If you are looking for a job, there are basically 2 options: use your network or apply to jobs online.
By using your network to find a job, we mean approaching professionals you know for a job or for an introduction to their company, including of course contacting specialised recruiter(s) in your network. If you do not have a good network, start working on developing it now, using LinkedIn or attending conventions or conferences for example. This may be extremely useful if you are planning a change of career in the future.
The second option is applying to jobs online, via job portals or directly on the firm’s career website. In this article, we ask ourselves if job boards are any efficient at all?
We have made ourselves a little test, using one of our recruitment consultants to apply to recruitment jobs online and assess the results. And the outcome was worse than what we ever thought it would be!
We made sure the jobs targeted were in line with the recruitment consultant own experience (Recruitment, Finance, 5 years’ experience). Out of 50 applications, we only received 6 answers, which means a 12% response rate for an industry (the Financial Services) which pride itself in hiring the best and having the most efficient recruitment programs in place.
Only 2 answers came in less than 10 days. One of the answers came 46 days after the application made by our consultant! In a Talent Management strategy, priority should always be given to offering a quick response, being negative or positive, to the candidate. Candidate experience is everything, because if you don’t deliver on this, not only you will lose potential candidates/future employees, but you will also damage your brand image for them and their network.

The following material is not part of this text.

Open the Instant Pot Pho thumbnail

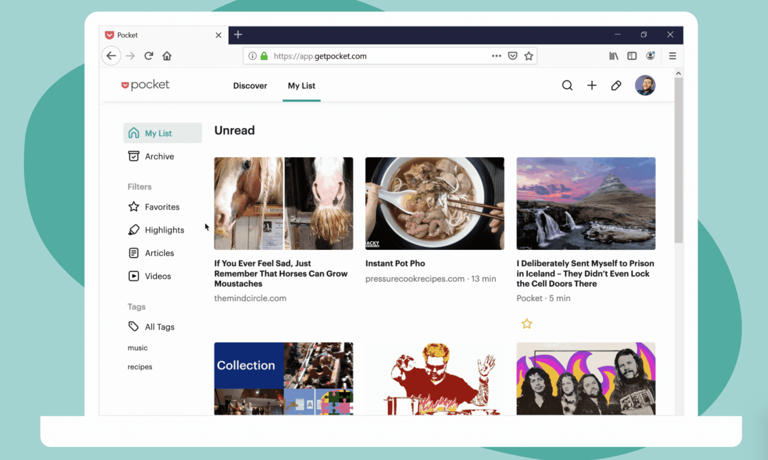434,203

A lot of company specify on the job advert that they will only answer to the successful applicants if retained in their short-list, but we believe this is just an easy escape and it would do more good to the brand to answer than just leave the candidates in the unknown. Everyone who has posted a job online, on reed, indeed, LinkedIn or other job portal, will have received a huge number of applications which are not at all in line with the job requirements. When we post about a job for an actuary, we have more than often received applications from a Pharma project manager with 18 years’ experience or even one day from a zoo keeper. Or we ask for a specific language, and people from all over the world without the right qualifications or language send us their Cv… A quick look on the job ad would have told these people straight away: “Do Not apply, this is not for you!”.
But we also receive applications from professionals with an actuarial background and if they do not fit with this particular job requirements, we will always let them know they were not successful and thank them for their interest. It’s part of what we call a candidate experience. And it only takes a few seconds.

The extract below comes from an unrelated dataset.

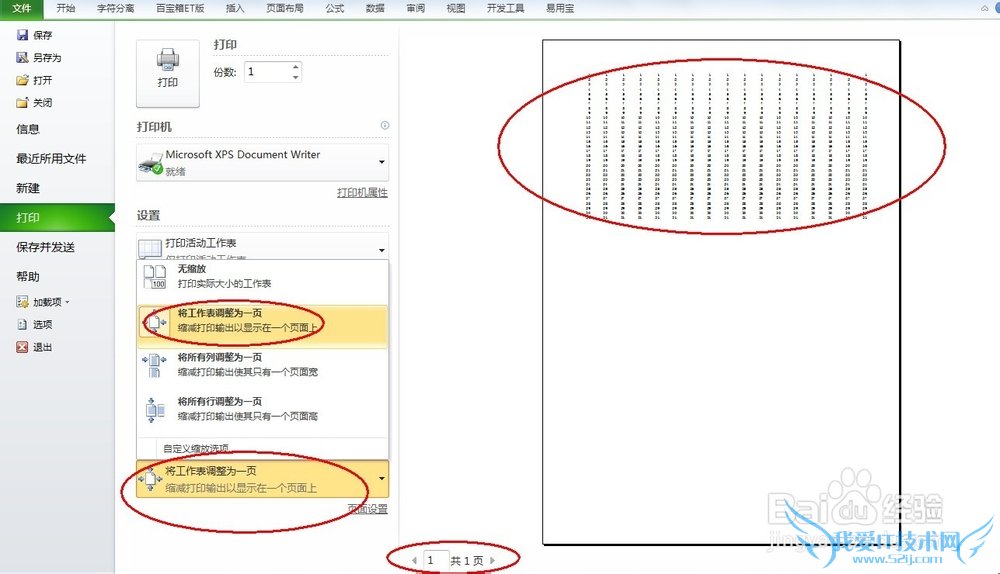Click the Options icon in the sidebar
This screenshot has width=1000, height=574.
click(22, 325)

Unfortunately with our test, we see this is not happening. And the companies we applied to are some of the strongest Audit, Insurance and banking firms.
Out of the 6 answers we got, 3 of these were negative, despite the job specifications and the applicants skills matching to perfection. No feedback was ever given, leaving the candidate with a rather confused mind. Did they really look at the CV? Is this a “fake” advert because they went for someone internally? Is my Cv just not adapted to the market? It leaves more questions than answers for the candidate.
What we learned from our experiment is that Job boards are obsolete. At least how they are done now. The future surely lays in developing more niche job boards where very candidate or client is vetted prior to admission to the job board. A bit like a closed network.
We also learned that the recruitment consultants have a strong and promising future, if they keep focusing on the candidate experience, a thing a lot of internal recruiters have somehow forgotten to provide.